Opinion

Shapiro At ‘Newsweek’: It’s Time To Stop Micro-Cheating

   DailyWire.com

In our new social media age, the problem of cheating has become more complex. Before social media, we generally considered cheating to be sexual activity; flirting wasn’t moral, but it wasn’t quite cheating—and it came with a good deal of risk. Flirting required secret phone calls, furtive assignations, covert letter-writing. Now, flirting is just a click of a button away. Even pornography—immoral again, but not quite cheating—required effort.

Now, as with most things modern, effort is no longer required. And that means plentiful flirting—or, as Ty Tashiro, author of The Science of Happily Ever After: What Really Matters in the Quest for Enduring Love, terms it, “micro-cheating.” Tashiro defines micro-cheating as “a relatively small act of emotional infidelity with someone outside of a person’s committed relationship,” often via social media. Tashiro says that such acts can be highly damaging to relationships, since they amount to a betrayal of trust. “When one betrays a partner’s trust there are always emotional consequences for the partner’s well-being and the integrity of the relationship.”

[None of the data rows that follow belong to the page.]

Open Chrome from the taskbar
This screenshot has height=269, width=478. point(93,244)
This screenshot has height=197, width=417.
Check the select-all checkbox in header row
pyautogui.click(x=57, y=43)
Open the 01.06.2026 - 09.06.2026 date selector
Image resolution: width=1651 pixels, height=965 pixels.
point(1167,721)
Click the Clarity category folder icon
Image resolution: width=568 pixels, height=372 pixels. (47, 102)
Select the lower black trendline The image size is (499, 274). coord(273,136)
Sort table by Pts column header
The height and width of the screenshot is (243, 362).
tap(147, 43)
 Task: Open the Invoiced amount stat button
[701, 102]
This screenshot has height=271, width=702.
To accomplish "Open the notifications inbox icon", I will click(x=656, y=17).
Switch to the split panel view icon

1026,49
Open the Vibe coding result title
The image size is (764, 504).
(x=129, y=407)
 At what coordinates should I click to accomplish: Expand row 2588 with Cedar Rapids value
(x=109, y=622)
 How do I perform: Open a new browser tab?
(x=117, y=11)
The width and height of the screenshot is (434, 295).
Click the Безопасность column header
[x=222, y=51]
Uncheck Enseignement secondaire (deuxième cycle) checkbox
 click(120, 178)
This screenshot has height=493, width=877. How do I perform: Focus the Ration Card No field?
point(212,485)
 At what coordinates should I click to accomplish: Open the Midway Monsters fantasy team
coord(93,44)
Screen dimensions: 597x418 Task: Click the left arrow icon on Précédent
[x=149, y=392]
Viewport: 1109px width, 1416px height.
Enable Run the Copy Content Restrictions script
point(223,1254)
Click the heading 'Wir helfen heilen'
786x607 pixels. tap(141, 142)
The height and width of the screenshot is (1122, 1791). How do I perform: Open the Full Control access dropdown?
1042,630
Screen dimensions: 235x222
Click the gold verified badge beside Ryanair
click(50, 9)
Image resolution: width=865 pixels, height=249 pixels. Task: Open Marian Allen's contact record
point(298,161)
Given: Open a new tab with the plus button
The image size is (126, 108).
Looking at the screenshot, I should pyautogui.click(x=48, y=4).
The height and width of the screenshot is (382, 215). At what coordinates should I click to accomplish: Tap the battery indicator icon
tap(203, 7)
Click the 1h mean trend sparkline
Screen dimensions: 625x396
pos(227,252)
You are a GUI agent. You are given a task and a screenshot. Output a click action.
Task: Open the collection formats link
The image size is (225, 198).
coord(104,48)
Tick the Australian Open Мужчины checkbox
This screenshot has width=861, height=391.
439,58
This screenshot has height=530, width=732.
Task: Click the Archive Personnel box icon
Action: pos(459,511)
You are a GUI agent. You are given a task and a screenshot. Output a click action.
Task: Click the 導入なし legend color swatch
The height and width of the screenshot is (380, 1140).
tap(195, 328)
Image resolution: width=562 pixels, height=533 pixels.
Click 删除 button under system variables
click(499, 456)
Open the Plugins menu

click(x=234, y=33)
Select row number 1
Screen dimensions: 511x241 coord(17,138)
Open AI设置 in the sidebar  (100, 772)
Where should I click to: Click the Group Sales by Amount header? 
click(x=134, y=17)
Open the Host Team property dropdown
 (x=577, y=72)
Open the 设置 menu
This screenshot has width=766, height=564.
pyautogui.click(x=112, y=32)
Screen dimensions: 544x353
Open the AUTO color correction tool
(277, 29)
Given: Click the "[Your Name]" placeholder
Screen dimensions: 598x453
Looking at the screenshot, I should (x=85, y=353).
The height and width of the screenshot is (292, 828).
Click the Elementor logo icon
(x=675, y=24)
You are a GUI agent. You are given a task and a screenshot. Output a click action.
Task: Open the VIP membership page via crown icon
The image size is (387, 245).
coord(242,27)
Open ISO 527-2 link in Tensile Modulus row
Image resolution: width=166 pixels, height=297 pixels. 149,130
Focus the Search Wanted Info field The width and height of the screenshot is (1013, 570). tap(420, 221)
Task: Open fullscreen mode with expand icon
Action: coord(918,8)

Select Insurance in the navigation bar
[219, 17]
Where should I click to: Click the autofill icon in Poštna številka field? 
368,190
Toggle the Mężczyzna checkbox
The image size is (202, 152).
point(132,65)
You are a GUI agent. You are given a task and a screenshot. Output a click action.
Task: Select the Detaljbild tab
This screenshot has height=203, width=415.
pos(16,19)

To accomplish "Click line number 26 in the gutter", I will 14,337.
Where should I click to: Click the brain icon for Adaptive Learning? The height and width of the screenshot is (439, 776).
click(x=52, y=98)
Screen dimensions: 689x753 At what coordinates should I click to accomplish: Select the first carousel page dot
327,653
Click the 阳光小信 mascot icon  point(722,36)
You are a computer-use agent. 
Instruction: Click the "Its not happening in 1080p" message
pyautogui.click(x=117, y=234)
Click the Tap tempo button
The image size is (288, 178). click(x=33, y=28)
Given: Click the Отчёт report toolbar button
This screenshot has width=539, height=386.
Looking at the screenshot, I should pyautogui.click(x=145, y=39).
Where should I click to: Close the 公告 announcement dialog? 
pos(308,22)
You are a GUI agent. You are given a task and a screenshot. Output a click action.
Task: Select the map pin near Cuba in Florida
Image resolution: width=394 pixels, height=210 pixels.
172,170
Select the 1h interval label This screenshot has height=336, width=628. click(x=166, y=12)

Human beings are, by nature, risk averse. Taking too many risks means being killed in the wild. Taking too many risks inside a relationship is similar: it means destroying the chances of long-lasting happiness. But the availability of social connection via the internet reduces those risks dramatically. According to the American Association of Marriage and Family Therapy, 45 percent of men and 35 percent of women have admitted to an “emotional affair.” 60 percent of such affairs begin at work. A 2008 Australian study found that 10 percent of adults in a relationship had formed an “intimate online relationship.” According to a 2015 U.S. YouGov poll, 56 percent of women say you’re cheating if you start an emotional relationship with someone else, whereas only 38 percent of men believe that counts as cheating.